Model	VRAG	NIAH	ICL	Summ	DocVQA	Overall
GPT-4o	High	High	Mid	Mid	High	Top tier
Gemini-2.5-Flash	Mid	High	High	High	Mid	High tier
Qwen2.5-VL-72B	Mid	Mid	Mid	Mid	Mid	Mid tier
InternVL3-8B	Low	Mid	Low	Low	Low	Low tier

Length Sensitivity¶

Length	Average Performance (Normalized)
8K	1.00 (baseline)
16K	~0.95
32K	~0.85
64K	~0.70
128K	~0.55

Key Numbers¶

13,331 evaluation samples
5 downstream task categories
46 evaluated models
5 standardized length levels (8K–128K)
Mixed image types (natural + synthetic)

Highlights & Insights¶

"Single-task performance is a weak proxy for overall capability": This finding highlights the insufficiency of using NIAH alone to evaluate long-context ability, motivating the necessity of multi-task evaluation.
Reasoning capability ≈ Long-context capability: The advantage of Gemini thinking variants suggests that explicit reasoning ability facilitates processing of long contexts—an insight with implications for LCVLM design.
Unified length control: This work is the first in the vision-language domain to enforce length control standards as rigorous as those in the text domain.
Extensibility: All datasets are designed to be readily extended to longer contexts (256K+).

Limitations & Future Work¶

No intra-task difficulty stratification: Easy and hard subsets are not distinguished within individual tasks.
English-only evaluation: Multilingual long-context evaluation is absent.
Video excluded: Long-video understanding is an important long-context scenario not covered in this benchmark.
No human baseline: Human performance on the same tasks is not provided as an upper-bound reference.

vs. MM-NIAH: Covers only the NIAH task; MMLongBench covers 5 task categories.
vs. MMLongBench-Doc: Focuses solely on document VQA without length control; this work provides comprehensive task coverage with rigorous length control.
vs.

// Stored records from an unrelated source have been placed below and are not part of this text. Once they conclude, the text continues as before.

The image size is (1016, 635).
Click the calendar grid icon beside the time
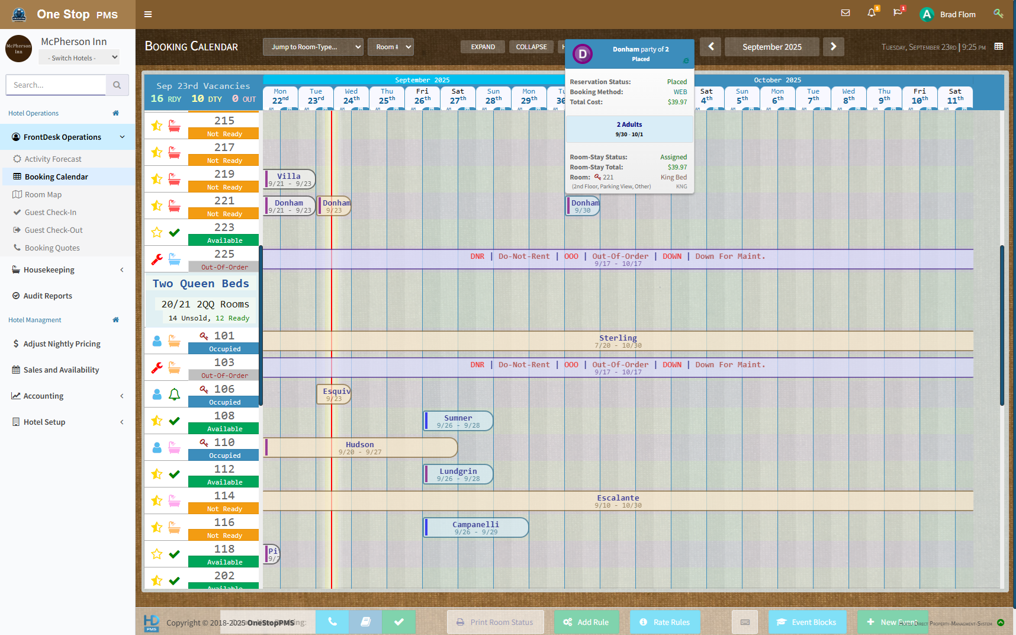point(999,47)
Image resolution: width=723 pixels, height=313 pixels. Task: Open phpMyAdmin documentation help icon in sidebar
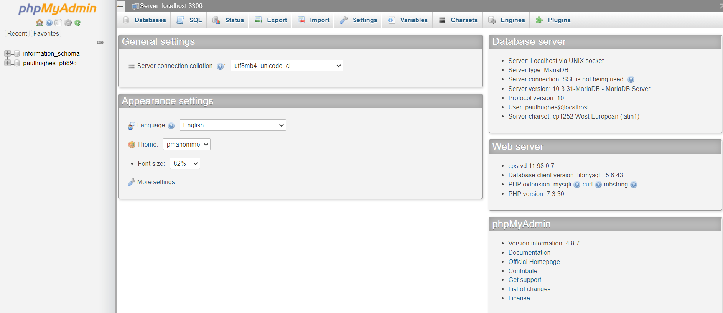click(49, 23)
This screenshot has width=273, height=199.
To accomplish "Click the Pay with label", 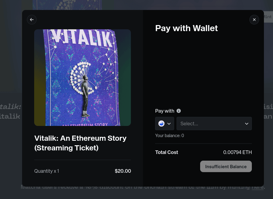I will 165,111.
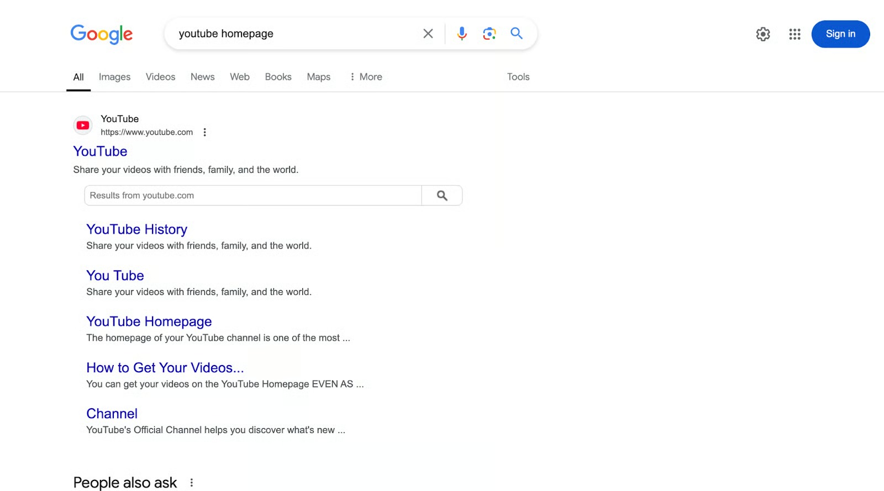Image resolution: width=884 pixels, height=491 pixels.
Task: Open the Google apps grid
Action: coord(794,34)
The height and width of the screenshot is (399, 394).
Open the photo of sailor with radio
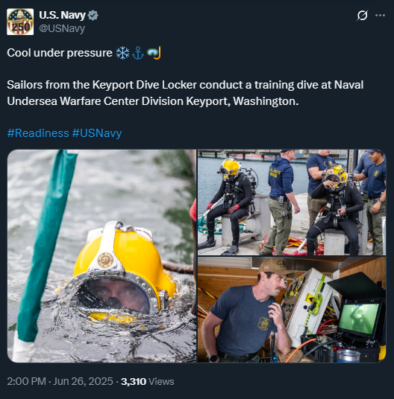point(292,310)
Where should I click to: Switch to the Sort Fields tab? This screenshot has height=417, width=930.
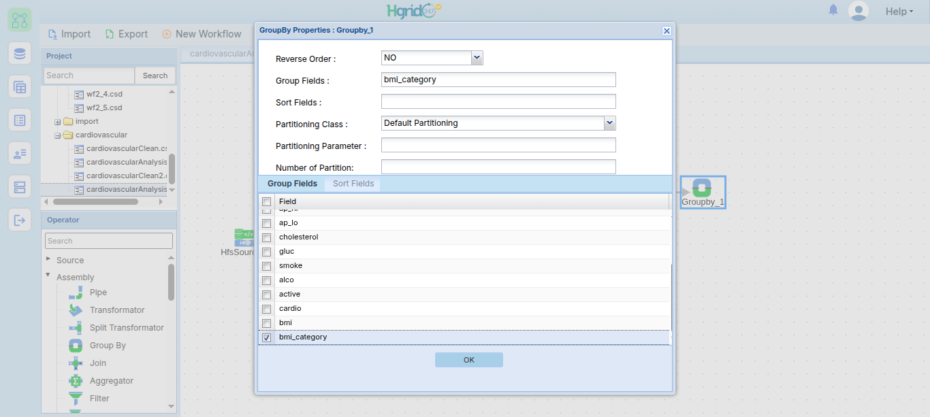pos(353,184)
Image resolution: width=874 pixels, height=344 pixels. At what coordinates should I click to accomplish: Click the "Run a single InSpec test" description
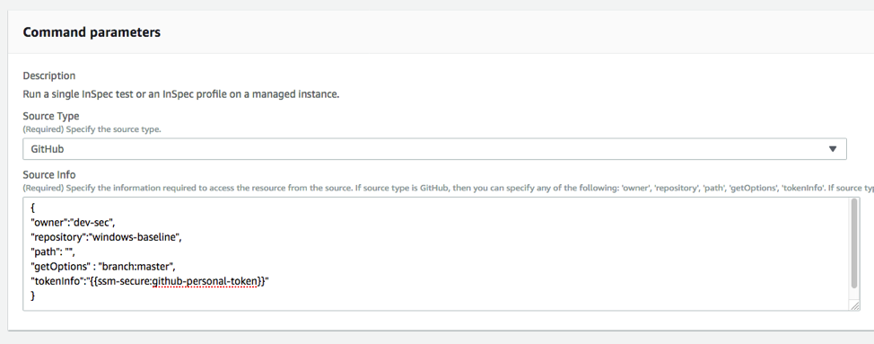(x=181, y=94)
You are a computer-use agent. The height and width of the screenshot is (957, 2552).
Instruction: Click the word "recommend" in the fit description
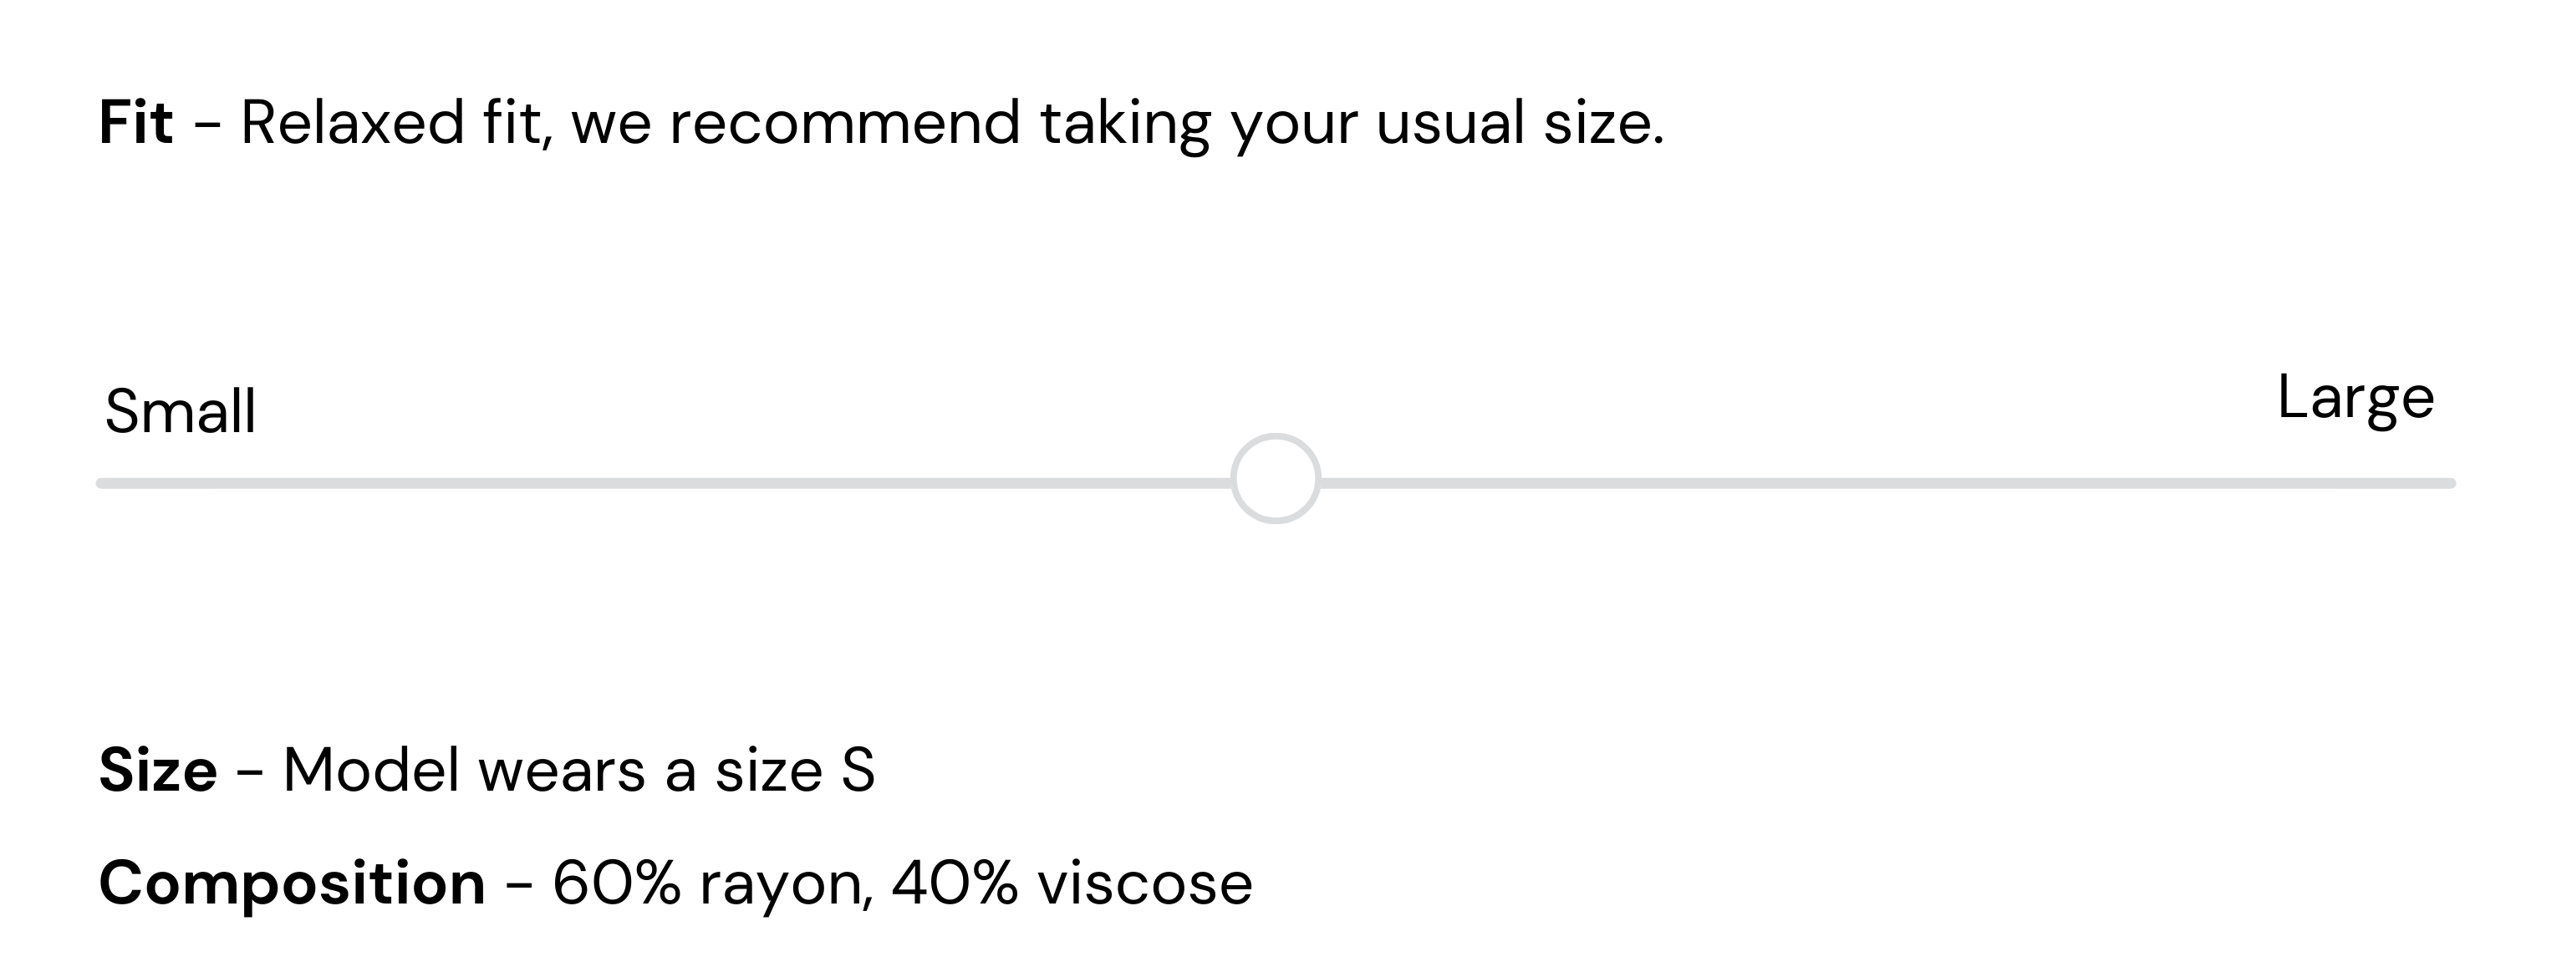(844, 123)
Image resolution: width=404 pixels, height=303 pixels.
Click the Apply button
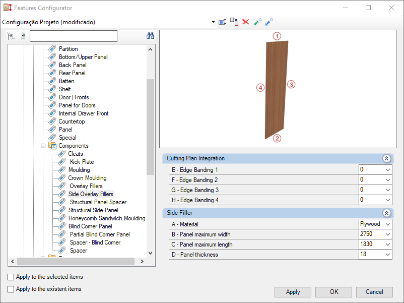point(293,292)
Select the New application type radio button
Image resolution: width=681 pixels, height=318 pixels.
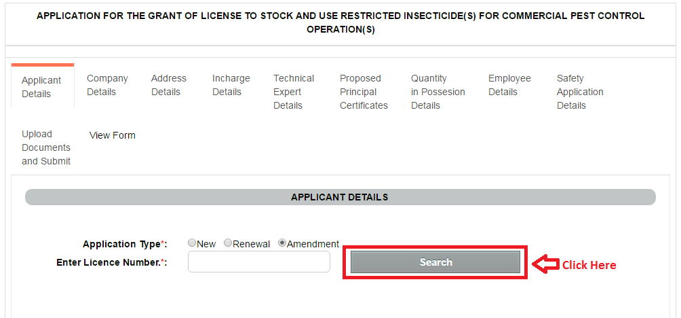(x=192, y=243)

MileBench: Claims comprehensiveness but has an average context length of only ~9K tokens, making it unsuitable as a genuine long-context benchmark.

Rating¶

Novelty: ⭐⭐⭐⭐ — First comprehensive multi-task long-context evaluation benchmark for LCVLMs.
Experimental Thoroughness: ⭐⭐⭐⭐⭐ — 46 models × 5 tasks × 5 length levels, with detailed error analysis.
Writing Quality: ⭐⭐⭐⭐⭐ — Motivation is clearly articulated; comparative tables with prior benchmarks are highly persuasive.
Value: ⭐⭐⭐⭐⭐ — Fills a critical gap in LCVLM evaluation and is poised to become a standard benchmark.